当两个数据集的细胞数量不同时（例如，scRNA数据比CyTOF数据少），SCIM允许一对多的匹配。这是通过调整网络流模型中汇点的容量来实现的。

通过以上设计，SCIM能够高效、鲁棒地在整合后的潜在空间中，为大规模、不均衡、且可能包含特有细胞群的数据集找到最优的细胞配对。

3. 实验分析

作者在模拟数据集和两个真实的、来自肿瘤和健康样本的多组学数据集上，对SCIM的性能进行了验证。

3.1 实验一：模拟数据的轨迹对齐

作者使用PROSSTT工具生成了三个模拟的单细胞数据集，它们共享一个复杂的分支状伪时间轨迹，但特征完全不相关。

SCIM成功地整合了这三个模拟数据集。更重要的是，通过SCIM找到的细胞配对，其伪时间值高度相关（Pearson相关系数0.86，Spearman相关系数0.83）。在密度图上可以看到，绝大多数配对都落在了对角线附近，表明SCIM准确地恢复了细胞在分化轨迹上的相对位置。绝大多数的错误匹配都发生在轨迹的分支点，这符合生物学预期，因为在这些点上细胞身份本身就是模糊的。

3.2 实验二：整合黑色素瘤样本的scRNA与CyTOF数据

作者使用SCIM来匹配来自同一个黑色素瘤患者样本的scRNA-seq数据和CyTOF（蛋白质）数据。

SCIM成功地将两种模态的数据整合到了一个统一的t-SNE空间中。基于这个空间进行的细胞配对，在恢复细胞大类标签（T细胞 vs. B细胞）方面的准确率高达90%。

作者进一步检查了配对细胞的marker表达。结果显示，配对细胞的CD20（B细胞marker）和CD3（T细胞marker）在RNA水平和蛋白水平均表现出显著的正相关（Pearson相关系数分别为0.63和0.51）。考虑到RNA和蛋白质表达之间普遍存在的弱相关性，这是一个非常强的信号，证明了SCIM匹配的生物学意义。

相比于直接在原始数据空间（只使用共享特征）中进行匹配，SCIM基于潜在空间的匹配能够利用到几乎所有（>98%）的细胞，而前者只能利用不到30%的细胞，且效果不佳。

3.3 实验三：恢复人骨髓样本中的T细胞亚群

作者进一步测试了SCIM在更精细的细胞亚群上的匹配能力，目标是匹配来自人骨髓样本的scRNA和CyTOF数据中的T细胞亚群（如CD8效应T细胞，CD4初始T细胞，CD4记忆T细胞）。

即便是在这些转录谱和蛋白谱都高度相似的T细胞亚群之间，SCIM依然取得了高达78%的亚群匹配准确率（在使用10%标签的半监督模式下）。
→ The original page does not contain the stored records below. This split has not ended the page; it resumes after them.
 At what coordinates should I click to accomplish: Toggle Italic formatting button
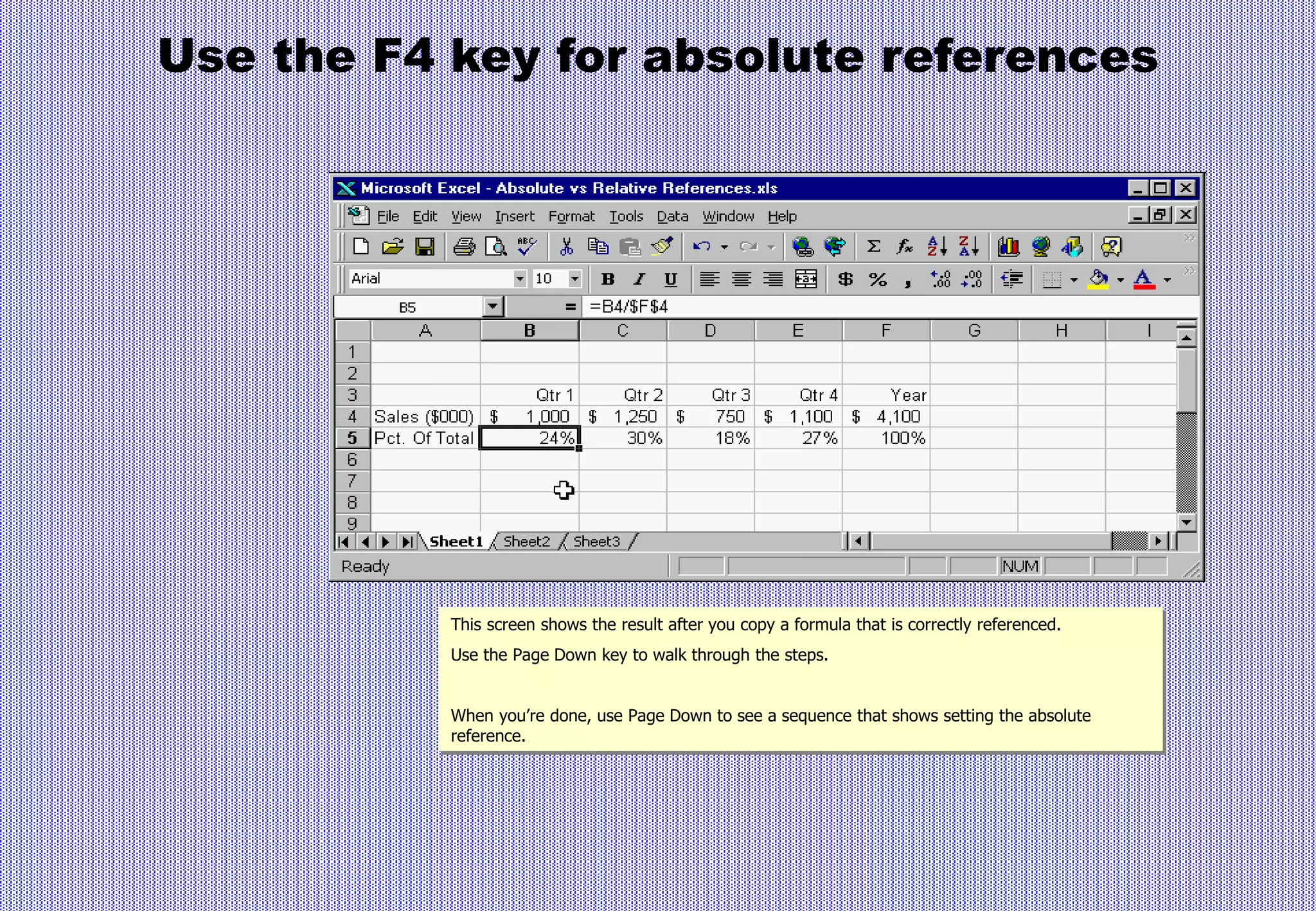tap(639, 279)
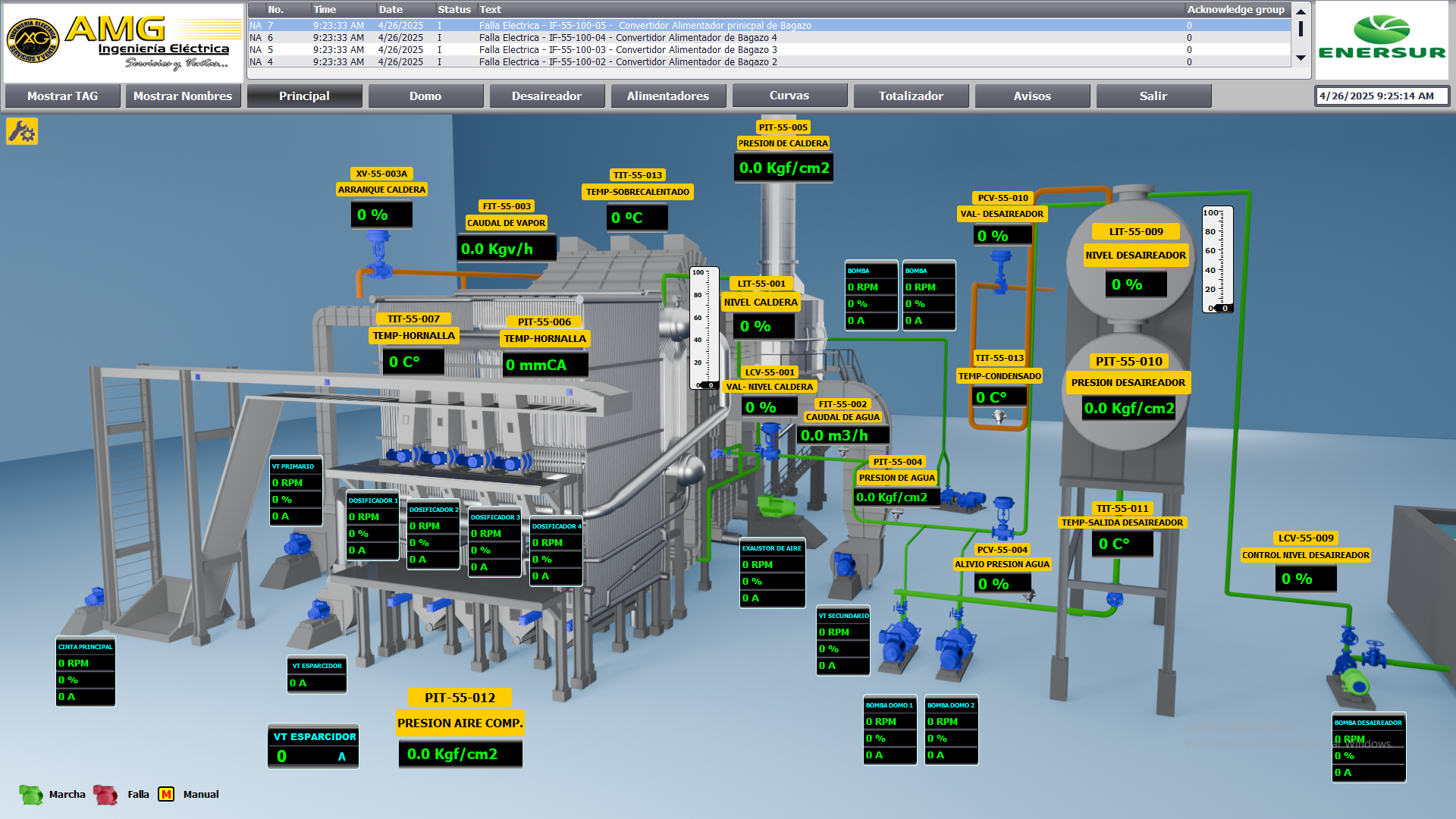The width and height of the screenshot is (1456, 819).
Task: Select the PCV-55-004 pressure relief valve
Action: 1003,517
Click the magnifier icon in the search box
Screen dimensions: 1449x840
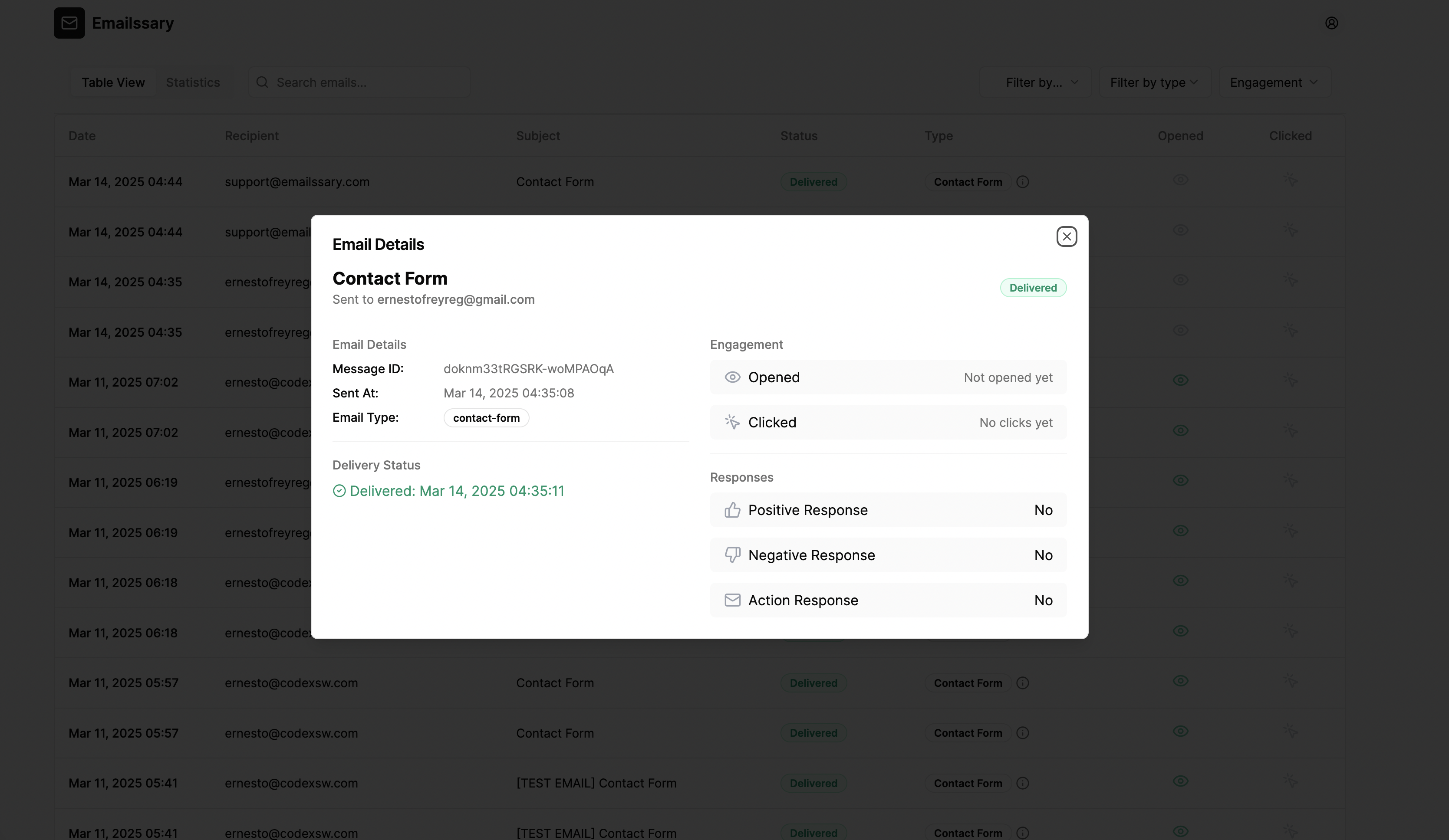(262, 82)
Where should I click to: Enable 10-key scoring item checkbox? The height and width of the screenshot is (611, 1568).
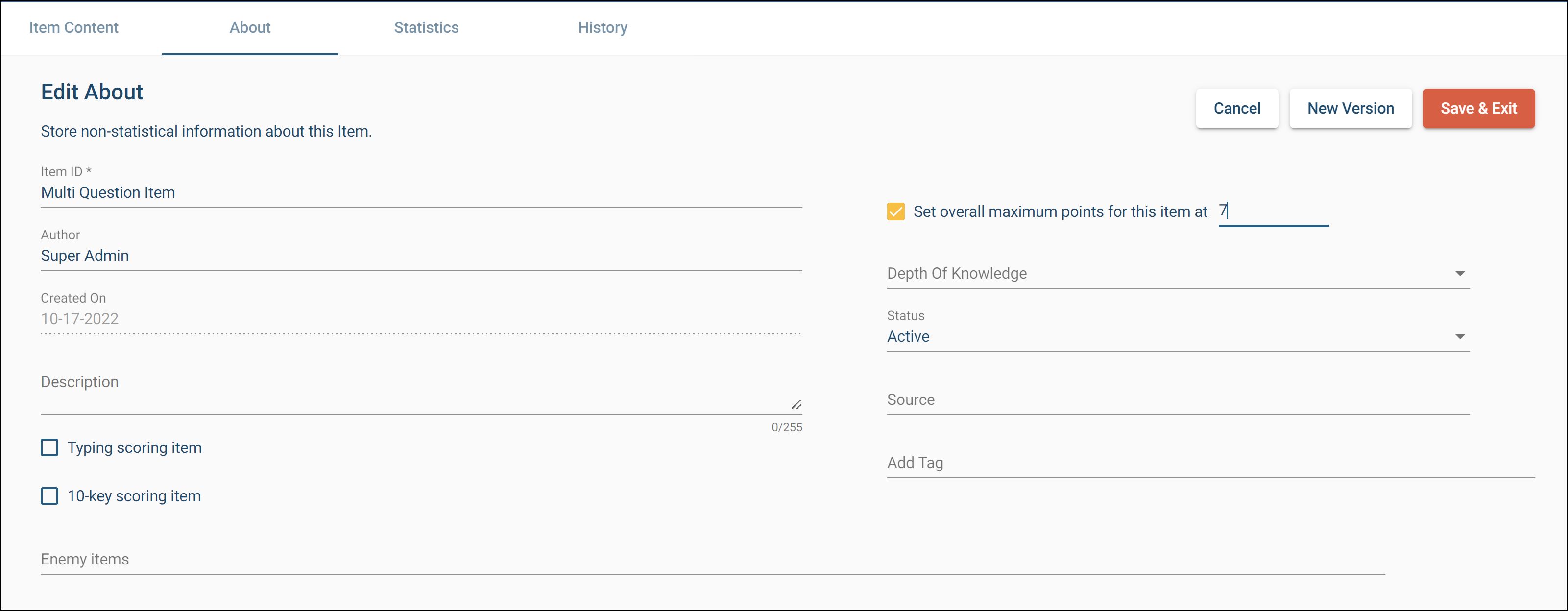[x=49, y=496]

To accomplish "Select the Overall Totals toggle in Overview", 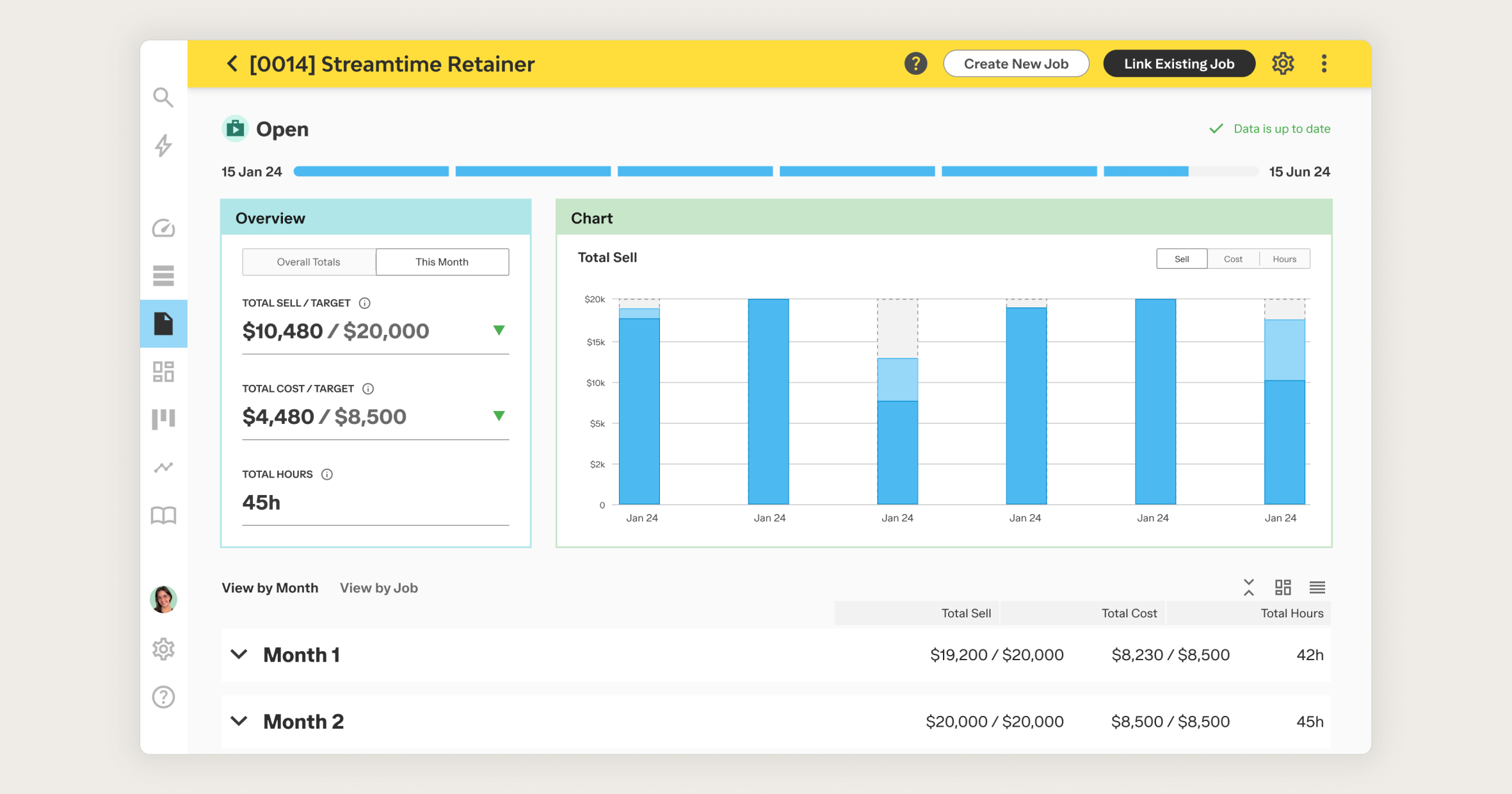I will coord(308,261).
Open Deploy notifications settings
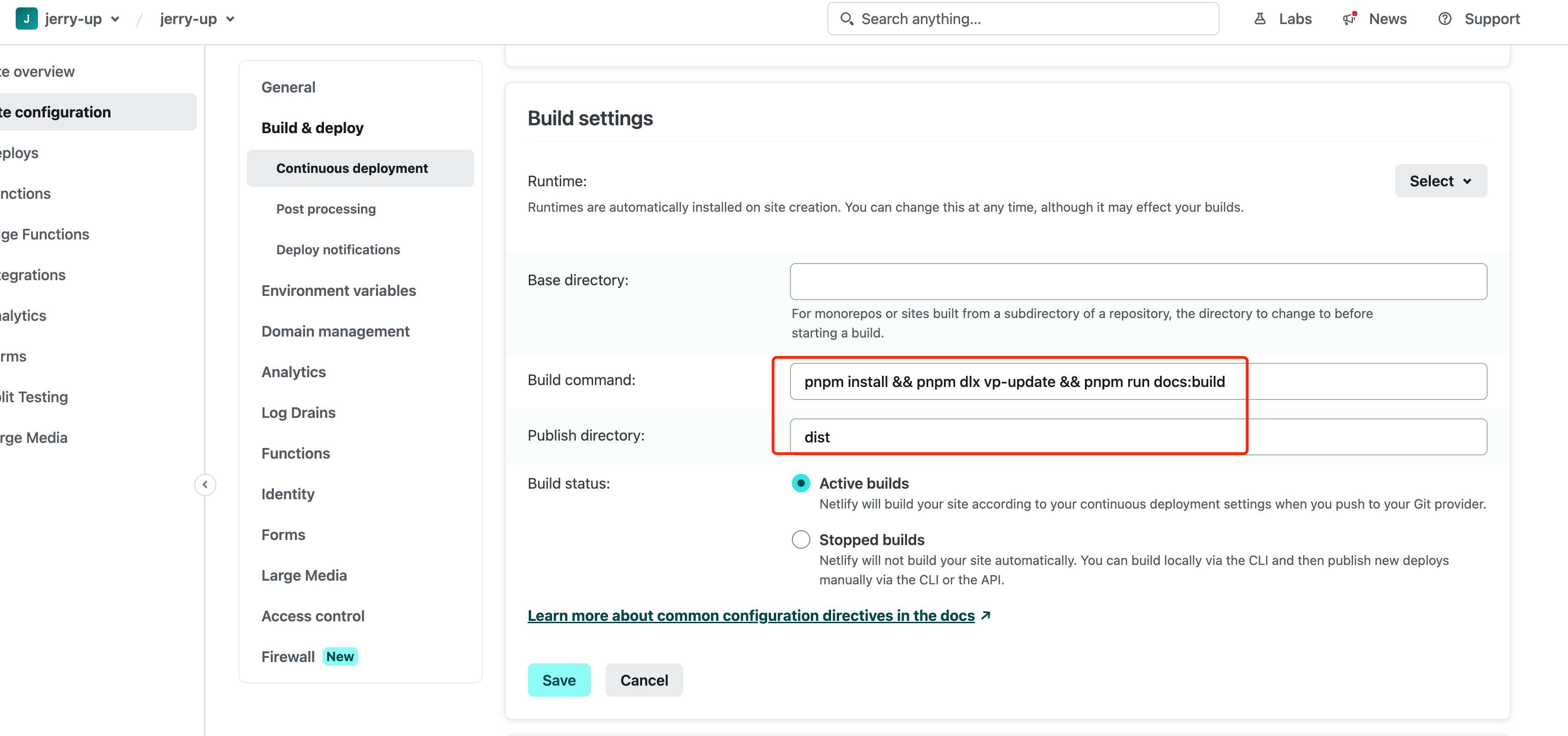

如果只考虑区分CD4和CD8这两大类，准确率更是提升到了86%。

结果表明，即使只使用极少数（10%）的细胞标签来辅助训练，SCIM也能够学习到一个高质量的、方向正确的潜在空间，并实现精准的细胞亚群匹配。

这些实验结果充分证明了SCIM作为一个通用框架，在处理无特征对应的、异构单细胞多组学数据整合与匹配问题上的强大能力和广泛适用性。